Personally I never used cix but one of the magazines (pc pro?) has columnists on it at least.
But otherwise totally agree with the critique. Modern connection speeds have enabled a huge amount of bloat. I grew up when 1200 baud modems were the latest rage, and patience when downloading was a hard requirement.
Although, being patient was part of the experience as well
Go back to the first tab which has finally finished loading. Consume.
Today, my computer's memory is far more constrained than its network bandwidth. I find it very easy to accidentally open tons of tabs very quickly (esp. from the HN front page!) until suddenly the browser is swapping and everything's slowing to a crawl trying to process all those new page DOMs.
And yet, even when it doesn't choke the computer, I find no real benefit to preloading pages in the background any more.

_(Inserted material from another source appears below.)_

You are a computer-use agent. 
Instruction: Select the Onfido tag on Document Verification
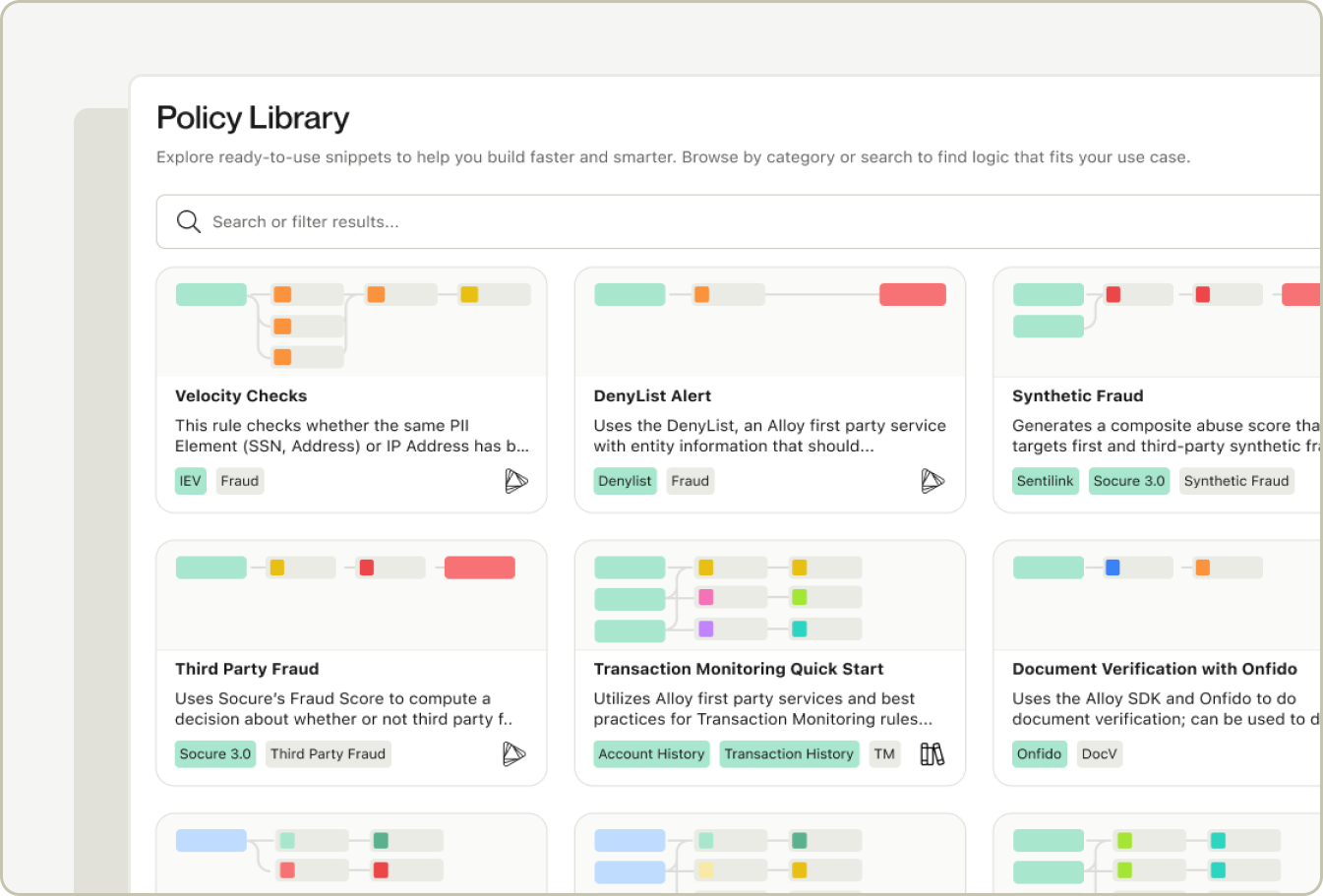click(1039, 754)
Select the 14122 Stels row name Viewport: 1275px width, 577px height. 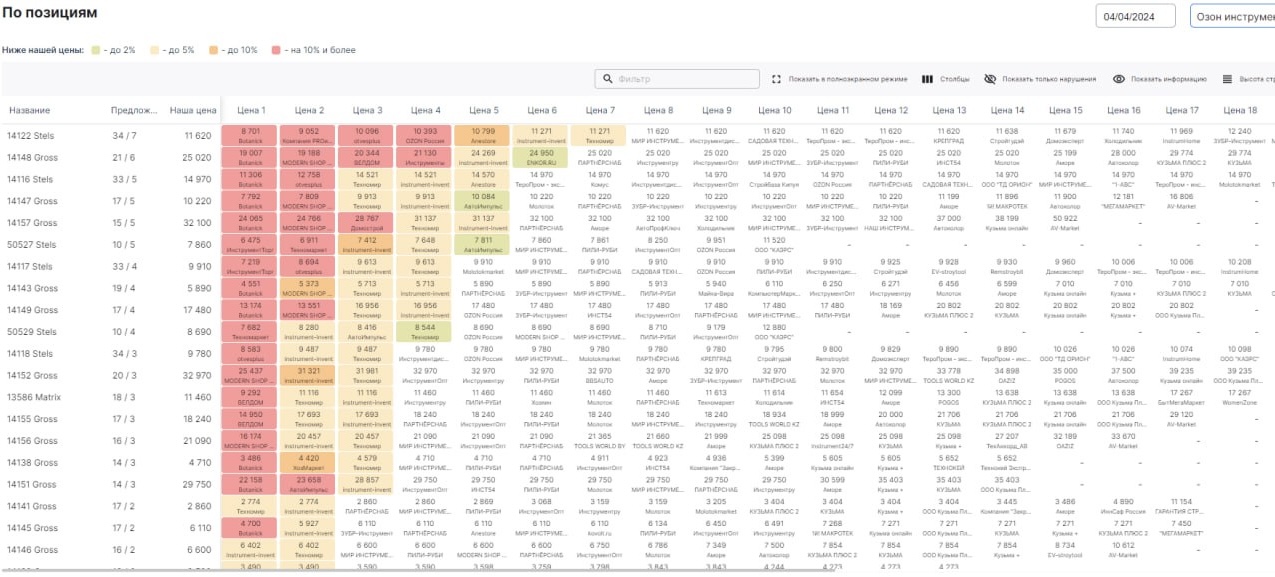point(32,136)
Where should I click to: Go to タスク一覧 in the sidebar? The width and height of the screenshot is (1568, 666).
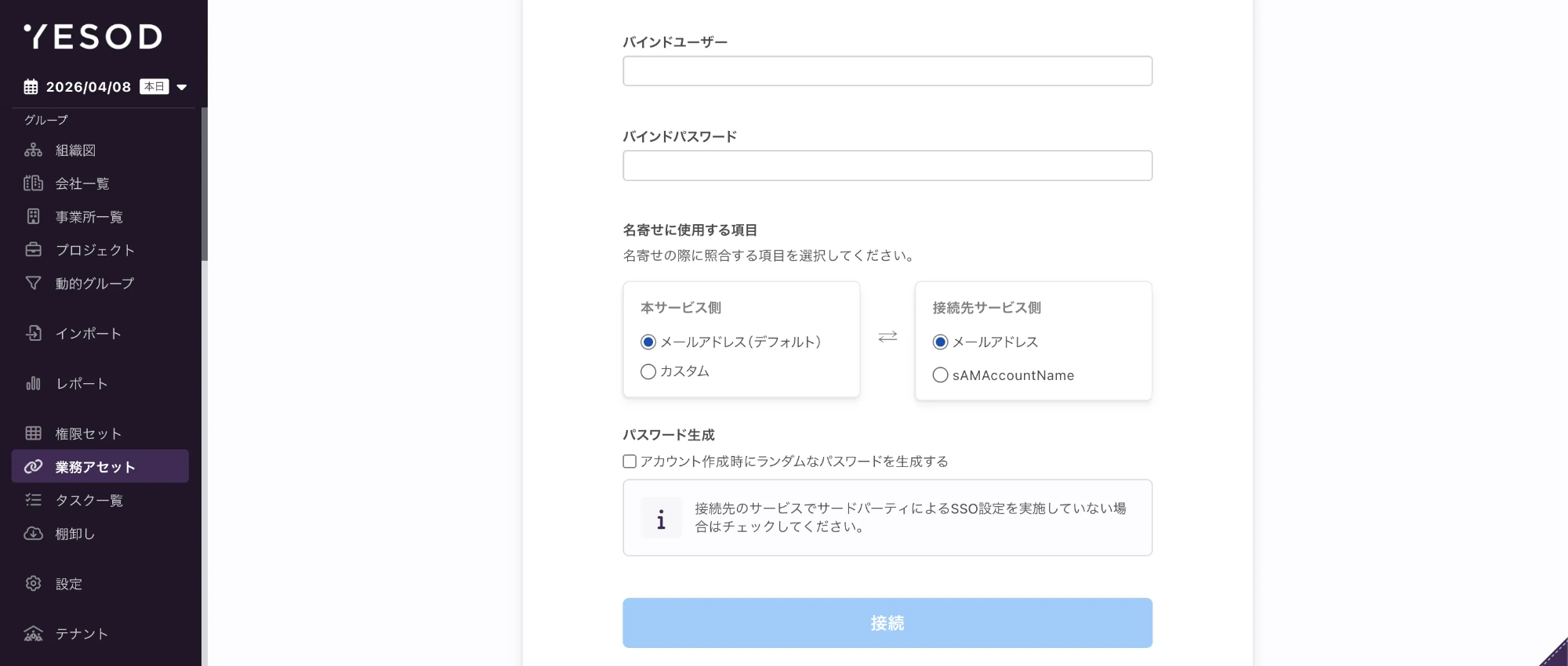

At least on my connection, the page load time after I focus a tab is almost imperceptible.
How things have changed!
> In 1994, BookLink Technologies featured tabbed windows in its InternetWorks browser.[citation needed] That same year, the text editor UltraEdit also appeared with a modern multi-row tabbed interface. The tabbed interface approach was then followed by the Internet Explorer shell NetCaptor in 1997. These were followed by several others like IBrowse in 1999, and Opera in 2000 (with the release of version 4 - although an MDI interface was supported before then), MultiViews October 2000, which changed its name into MultiZilla on April 1st, 2001 (an extension for the Mozilla Application Suite[11]), Galeon in early 2001, Mozilla 0.9.5 in October 2001, Phoenix 0.1 (now Mozilla Firefox) in October 2002, Konqueror 3.1 in January 2003, and Safari in 2003. With the release of Internet Explorer 7 in 2006, all major web browsers featured a tabbed interface.
https://en.wikipedia.org/wiki/Tab_%28interface%29
Also, Opera had a Multiple-Document Interface from the start, so 1995 or so. That's not "tabs" per se but multiple mini-windows inside the main window; much the same "Hey, I can have multiple things open!" deal
https://en.wikipedia.org/wiki/History_of_the_Opera_web_brows...

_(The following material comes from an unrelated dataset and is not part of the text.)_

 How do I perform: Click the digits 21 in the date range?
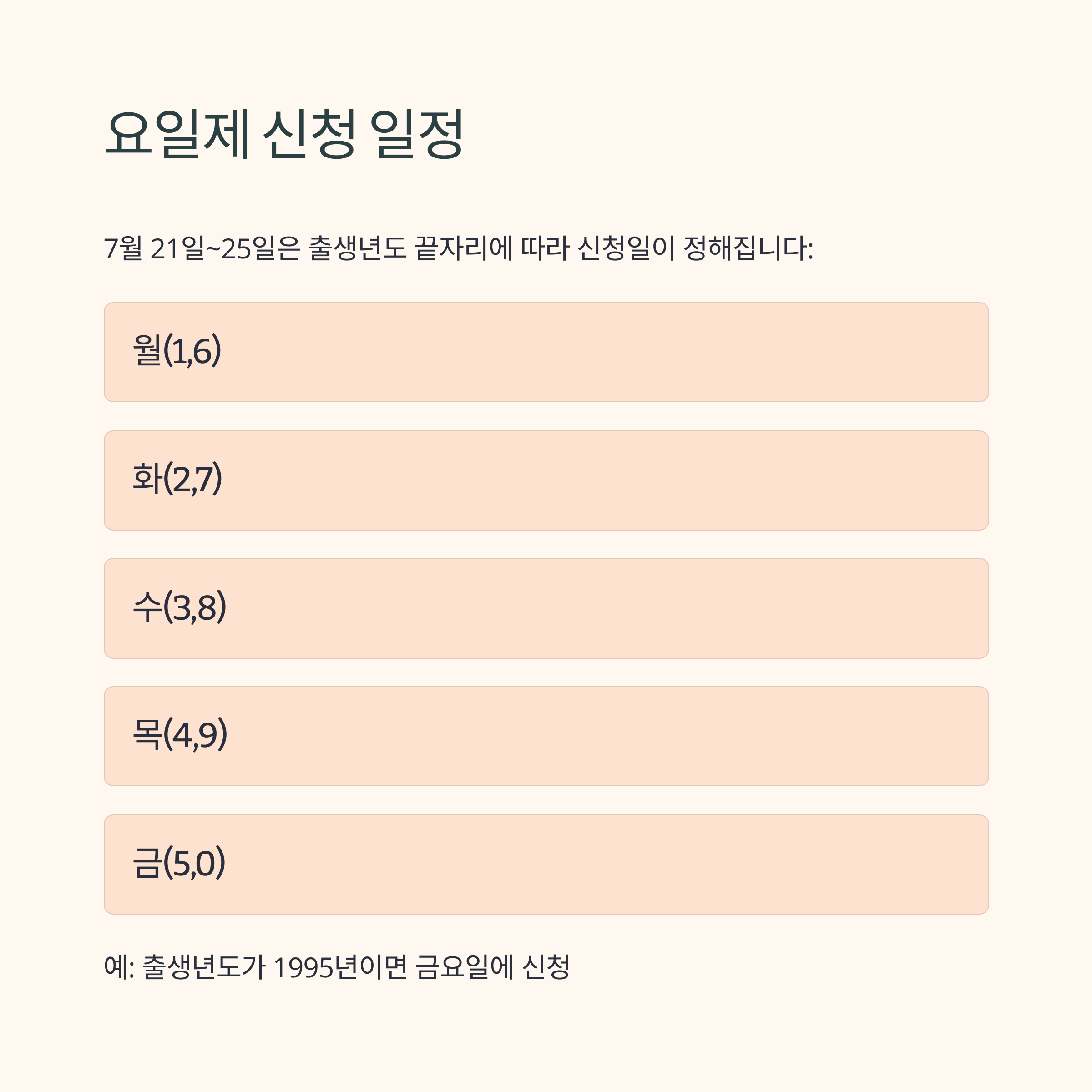164,249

My point is, you think more about clicking a link when it'll monopolize your whole UI and you can't just stash it in a background tab or mini-window.
I was just thinking back the other day about BBS days and how frustrating a busy signal could be, or connection time limits, etc.
This early access + a 4x SCSI CD burner made me one of the 2 official warez provider at school. I was even taking orders from parents of friends.
So what's the real story behind your piddlly little town getting bleeding edge cable internet service? (Or was it somewhere like Los Gatos?)
https://en.wikipedia.org/wiki/Bit_rate
Secondly, that 10 Mbps was only your downstream signaling rate.
https://en.wikipedia.org/wiki/Data_signaling_rate
Was your upstream via analog dialup?
And it could easily have been 10 KB.
Needless to say, I got accused of cheating quite a bit.
I know nostalgia for the old days is de rigueur especially on HN but I definitely do not want to go back to that.
Most of my articles are pretty media rich and weigh in between 1-2 megs. I do try to be pretty conscientious about asset compression (mozjpeg, h264 for video, etc.). I'd love to switch over to AV1 but I've heard compatibility on older devices is spotty.
Plus Silverlight made Flash seem like a dream.